Hotels in Boston are already stretched to capacity in October, with convention-goers, leaf peepers, and Head of the Charles fans out in full force. Add the World Series, and you have a sold-out market, extending to the suburbs and beyond. This has sent room rates soaring, with prices as high as $1,000 a night on Expedia and travelers scrambling to find a place to stay.
‘Between 12:02 a.m. when the game ended on Saturday and before the sun came up on Sunday, they were gone.’
“You piece this all together, it is perfectly designed to sell out not only the city but spread at least within a 50- to 60-mile radius,” said Paul Sacco, president of the Massachusetts Lodging Association.
The Revere Hotel in the Back Bay was already sold out when the Sox clinched the pennant on Saturday night, but had two cancellations earlier this week for the opening games.
When the hotel made the rooms available at $800 a night, about double the normal rate for this time of year, they were snapped up within half an hour.
The staff has been tracking the Red Sox games since before the playoffs, calculating how each win and loss could affect the team’s post-season and the hotel’s business.
“Everyone here has become a baseball expert if they weren’t one,” said general manager Simon Mais.
At the Westin Copley Place, which sold its last rooms at $600 a night, managers looked at bookings during the 2004 World Series, when the Red Sox also played the St.
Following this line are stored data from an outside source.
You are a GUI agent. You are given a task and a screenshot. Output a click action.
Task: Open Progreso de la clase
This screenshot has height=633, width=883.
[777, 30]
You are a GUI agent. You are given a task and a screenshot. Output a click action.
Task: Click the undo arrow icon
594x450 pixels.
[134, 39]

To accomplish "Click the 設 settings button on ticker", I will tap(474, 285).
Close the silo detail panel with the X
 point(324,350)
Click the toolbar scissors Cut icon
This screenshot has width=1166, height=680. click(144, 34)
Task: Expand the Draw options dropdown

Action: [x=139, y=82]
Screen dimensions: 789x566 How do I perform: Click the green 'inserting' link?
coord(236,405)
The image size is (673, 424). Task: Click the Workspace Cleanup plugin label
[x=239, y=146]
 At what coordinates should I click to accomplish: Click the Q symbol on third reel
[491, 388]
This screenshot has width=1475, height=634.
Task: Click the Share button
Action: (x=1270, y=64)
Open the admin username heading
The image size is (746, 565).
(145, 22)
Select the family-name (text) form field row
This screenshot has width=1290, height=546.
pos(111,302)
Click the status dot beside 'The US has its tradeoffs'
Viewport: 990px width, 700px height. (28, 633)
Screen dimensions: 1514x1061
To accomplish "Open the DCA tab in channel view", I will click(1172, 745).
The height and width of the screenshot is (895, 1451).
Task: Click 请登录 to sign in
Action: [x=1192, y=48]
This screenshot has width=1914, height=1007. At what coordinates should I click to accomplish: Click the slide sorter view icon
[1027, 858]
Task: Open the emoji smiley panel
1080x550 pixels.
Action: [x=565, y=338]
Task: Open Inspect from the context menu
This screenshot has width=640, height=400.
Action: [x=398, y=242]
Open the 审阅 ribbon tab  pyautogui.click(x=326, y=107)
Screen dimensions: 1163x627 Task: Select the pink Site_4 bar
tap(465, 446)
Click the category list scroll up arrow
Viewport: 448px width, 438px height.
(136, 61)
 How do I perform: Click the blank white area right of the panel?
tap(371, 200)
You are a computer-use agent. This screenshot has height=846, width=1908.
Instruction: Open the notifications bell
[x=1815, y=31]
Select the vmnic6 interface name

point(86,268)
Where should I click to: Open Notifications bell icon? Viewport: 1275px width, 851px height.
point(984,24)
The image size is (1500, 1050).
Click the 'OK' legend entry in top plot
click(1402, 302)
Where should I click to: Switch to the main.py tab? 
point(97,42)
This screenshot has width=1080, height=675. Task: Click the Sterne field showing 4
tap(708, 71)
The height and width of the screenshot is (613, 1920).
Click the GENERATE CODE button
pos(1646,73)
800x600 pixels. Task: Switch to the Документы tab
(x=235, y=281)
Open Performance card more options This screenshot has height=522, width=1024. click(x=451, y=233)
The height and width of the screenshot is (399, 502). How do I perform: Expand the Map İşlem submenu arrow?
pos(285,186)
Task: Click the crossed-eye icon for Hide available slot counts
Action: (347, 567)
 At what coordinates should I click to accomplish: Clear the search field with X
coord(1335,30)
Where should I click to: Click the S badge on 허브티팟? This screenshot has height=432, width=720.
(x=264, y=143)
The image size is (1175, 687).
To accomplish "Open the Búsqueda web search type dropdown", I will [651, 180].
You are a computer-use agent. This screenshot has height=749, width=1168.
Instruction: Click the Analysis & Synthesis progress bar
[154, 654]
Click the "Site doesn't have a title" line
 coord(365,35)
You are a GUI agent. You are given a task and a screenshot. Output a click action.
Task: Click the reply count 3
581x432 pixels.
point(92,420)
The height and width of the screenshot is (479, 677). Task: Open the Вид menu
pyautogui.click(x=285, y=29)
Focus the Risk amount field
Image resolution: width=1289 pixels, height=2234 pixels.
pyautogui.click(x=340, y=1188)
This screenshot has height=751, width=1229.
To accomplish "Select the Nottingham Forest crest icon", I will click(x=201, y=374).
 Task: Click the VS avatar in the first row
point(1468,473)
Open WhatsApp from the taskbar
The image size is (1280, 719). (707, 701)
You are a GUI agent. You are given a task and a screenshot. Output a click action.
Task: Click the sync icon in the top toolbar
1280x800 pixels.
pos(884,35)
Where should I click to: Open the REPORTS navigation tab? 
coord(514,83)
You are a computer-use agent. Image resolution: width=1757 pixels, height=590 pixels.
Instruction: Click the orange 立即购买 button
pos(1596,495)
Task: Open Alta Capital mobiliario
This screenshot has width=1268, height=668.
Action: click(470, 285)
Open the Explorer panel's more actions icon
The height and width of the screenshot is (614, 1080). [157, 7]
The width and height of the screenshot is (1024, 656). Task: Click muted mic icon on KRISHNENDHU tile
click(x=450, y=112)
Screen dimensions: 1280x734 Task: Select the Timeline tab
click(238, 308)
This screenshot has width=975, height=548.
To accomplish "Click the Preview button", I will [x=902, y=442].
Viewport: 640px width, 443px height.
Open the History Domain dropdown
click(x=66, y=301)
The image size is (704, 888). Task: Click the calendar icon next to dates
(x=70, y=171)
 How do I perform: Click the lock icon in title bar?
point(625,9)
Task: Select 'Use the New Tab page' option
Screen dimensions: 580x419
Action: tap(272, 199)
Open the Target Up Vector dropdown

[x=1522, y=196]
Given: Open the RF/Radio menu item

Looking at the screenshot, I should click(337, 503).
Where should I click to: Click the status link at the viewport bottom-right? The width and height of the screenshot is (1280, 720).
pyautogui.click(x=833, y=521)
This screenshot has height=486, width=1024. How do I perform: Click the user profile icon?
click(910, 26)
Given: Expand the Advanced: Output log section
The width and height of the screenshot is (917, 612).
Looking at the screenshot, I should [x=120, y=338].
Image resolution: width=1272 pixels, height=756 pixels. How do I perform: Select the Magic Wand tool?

Louis Cardinals, to see what demand might be like this year. Some teams’ fans “travel well,” meaning they show up for away games, said general manager Ray Hammer, and St. Louis is one of those teams.
Big events taking place in a peak season in a tight market like Boston allow hotels to charge their top rates, which usually only happens a few times a year, said Matthew Arrants, executive vice president at the hospitality consultancy Pinnacle Advisory Group
And as the Red Sox got closer to the World Series, rates inched up; at the Hotel Commonwealth, rooms that went for about $400 in the division series were $500 for the league championship and $600 for the World Series
Even the Holiday Inn Express in Lawrence, some 30 miles from Fenway, is hopping. It’s a no-frills place without room service — although guests get a free breakfast buffet of eggs, sausages, and cinnamon rolls.
But with a $139 price, and a few rooms still available earlier this week, the hotel has attracted some Red Sox fans, said general manager Molly Mulholland, who brought in an extra breakfast attendant and housekeeper to keep up with demand.
“Some want to be in the chaos,” she said, “others choose to be away from it.”
Mike Morgan is ready to embrace the chaos, but he can’t find a hotel room that will let him. Morgan lives in Pepperell, but because he has to work as the executive producer at the Karson & Kennedy show at Mix 104.1 in Brighton at 4:30 a.m. Friday, he planned to get a hotel room in the city after going to the game Thursday night. No such luck.
After spending hours trying to find a place, he’s considering spending the night on a recliner at the radio station.
“If it was Game 7, I’d sleep in the street,” Morgan said.
Those who started making World Series reservations in September fared much better. The Howard Johnson Hotel on Boylston Street sold out a month ago, with rates as low as $145 for regular guests. Still, the calls keep coming.
“The phone hasn’t stopped ringing,” said front desk clerk Larry Bavis, who estimates more than 100 people have called since Monday. “It’s actually a pain in the butt.”
What hoteliers really want is for the series to extend to Games 6 and 7, which would be played in Boston Oct. 30 and 31, said Andrea Foster, vice president at PKF Consulting USA.
The last week of October is usually fairly weak because business travelers want to be at home with their kids for Halloween, she said. The games would bring in a healthy crowd, and, fans will be happy to note, at much more reasonable rates than this week.